- [TASKS FOR THIS EXERCISE]
a – In the article on nLight's acquisition of Arbor Photonics, retype the passage from "The patented approach, which" up to and including "up to 100 kW.".
b – According to the article on nLight's acquisition of Arbor Photonics, when did Arbor license the patented 3C approach from the University of Michigan?
c – Which organizations does the article on nLight's acquisition of Arbor Photonics name? List every one.

- [DOCUMENT TEXT]
08 Jan 2013
Acquisition gives US company access to proprietary power-boosting technology first developed at University of Michigan.
The University of Michigan (UM) spin-out, which is based in Ann Arbor, has pioneered the development of a proprietary technology it calls “Chirally-Coupled Core” (3C).
The patented approach, which Arbor licensed exclusively from UM in August 2008, is said to enable state-of-the-art high-power fiber lasers with peak powers of up to 100 kW.
“The Arbor Photonics team and 3C technology are a valuable addition to nLight,” said Scott Keeney, the firm's president and CEO, in a statement announcing the deal. “Vertical integration of core technology is critical to our growth strategy.”
“3C fiber technology is critical to enable advanced applications that require high peak-power and single-mode beam quality,” added Jake Bell, nLight's VP and general manager. “[The technology] is also polarization-maintaining, which is essential for generation of green and ultraviolet (UV) wavelengths.”
Those shorter wavelengths are seen as increasingly important for fine materials processing applications, and the fiber laser market leader IPG Photonics has recently launched such products.

- [ENTRIES PROVIDED]
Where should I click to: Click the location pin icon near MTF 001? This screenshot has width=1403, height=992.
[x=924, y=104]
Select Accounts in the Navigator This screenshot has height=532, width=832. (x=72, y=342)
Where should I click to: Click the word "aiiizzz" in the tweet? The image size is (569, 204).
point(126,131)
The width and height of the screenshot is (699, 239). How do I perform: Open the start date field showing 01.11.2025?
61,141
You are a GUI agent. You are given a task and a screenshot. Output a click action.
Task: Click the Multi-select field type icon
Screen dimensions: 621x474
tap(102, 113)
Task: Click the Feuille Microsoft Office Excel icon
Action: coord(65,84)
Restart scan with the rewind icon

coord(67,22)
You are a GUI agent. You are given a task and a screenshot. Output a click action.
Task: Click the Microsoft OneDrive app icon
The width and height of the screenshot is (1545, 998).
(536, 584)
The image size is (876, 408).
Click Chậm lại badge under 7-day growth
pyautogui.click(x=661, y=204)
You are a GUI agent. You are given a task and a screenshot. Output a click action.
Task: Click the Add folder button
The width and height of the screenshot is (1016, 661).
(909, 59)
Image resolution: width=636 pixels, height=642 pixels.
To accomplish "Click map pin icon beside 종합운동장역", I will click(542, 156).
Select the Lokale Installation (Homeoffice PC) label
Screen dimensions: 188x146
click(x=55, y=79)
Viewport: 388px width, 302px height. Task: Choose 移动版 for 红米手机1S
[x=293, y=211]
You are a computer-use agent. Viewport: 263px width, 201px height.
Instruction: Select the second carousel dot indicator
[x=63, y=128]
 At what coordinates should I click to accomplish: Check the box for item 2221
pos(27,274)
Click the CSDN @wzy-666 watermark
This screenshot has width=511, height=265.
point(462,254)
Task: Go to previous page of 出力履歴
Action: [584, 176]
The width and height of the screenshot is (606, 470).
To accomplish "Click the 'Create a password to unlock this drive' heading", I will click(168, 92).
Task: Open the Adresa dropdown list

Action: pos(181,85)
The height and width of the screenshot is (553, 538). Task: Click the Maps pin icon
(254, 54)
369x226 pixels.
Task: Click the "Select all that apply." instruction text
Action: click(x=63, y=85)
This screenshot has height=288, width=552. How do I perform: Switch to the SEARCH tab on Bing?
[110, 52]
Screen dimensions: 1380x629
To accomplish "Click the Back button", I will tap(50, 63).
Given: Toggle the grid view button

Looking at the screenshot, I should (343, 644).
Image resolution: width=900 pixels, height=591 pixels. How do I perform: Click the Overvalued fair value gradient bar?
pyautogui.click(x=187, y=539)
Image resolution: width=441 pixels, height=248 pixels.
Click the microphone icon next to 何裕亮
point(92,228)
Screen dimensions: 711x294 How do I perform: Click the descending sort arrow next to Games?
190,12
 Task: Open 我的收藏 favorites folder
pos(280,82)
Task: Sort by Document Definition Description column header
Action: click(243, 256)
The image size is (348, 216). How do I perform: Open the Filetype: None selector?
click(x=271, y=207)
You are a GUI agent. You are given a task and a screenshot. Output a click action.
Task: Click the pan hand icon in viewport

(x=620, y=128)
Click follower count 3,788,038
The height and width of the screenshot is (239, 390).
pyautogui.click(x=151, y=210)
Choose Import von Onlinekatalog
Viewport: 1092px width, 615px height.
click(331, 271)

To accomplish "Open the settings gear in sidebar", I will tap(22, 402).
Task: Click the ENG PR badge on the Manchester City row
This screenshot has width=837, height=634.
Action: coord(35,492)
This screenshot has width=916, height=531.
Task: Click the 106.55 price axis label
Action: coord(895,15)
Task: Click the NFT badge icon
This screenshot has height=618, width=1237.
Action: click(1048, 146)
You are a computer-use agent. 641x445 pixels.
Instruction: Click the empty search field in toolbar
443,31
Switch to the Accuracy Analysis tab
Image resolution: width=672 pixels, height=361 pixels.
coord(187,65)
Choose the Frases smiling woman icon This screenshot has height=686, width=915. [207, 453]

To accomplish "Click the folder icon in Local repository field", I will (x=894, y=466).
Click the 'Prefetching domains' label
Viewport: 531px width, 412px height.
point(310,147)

- [SOLUTIONS IN ORDER]
a –
The patented approach, which Arbor licensed exclusively from UM in August 2008, is said to enable state-of-the-art high-power fiber lasers with peak powers of up to 100 kW.

b – August 2008

c –
University of Michigan
Arbor Photonics
nLight
IPG Photonics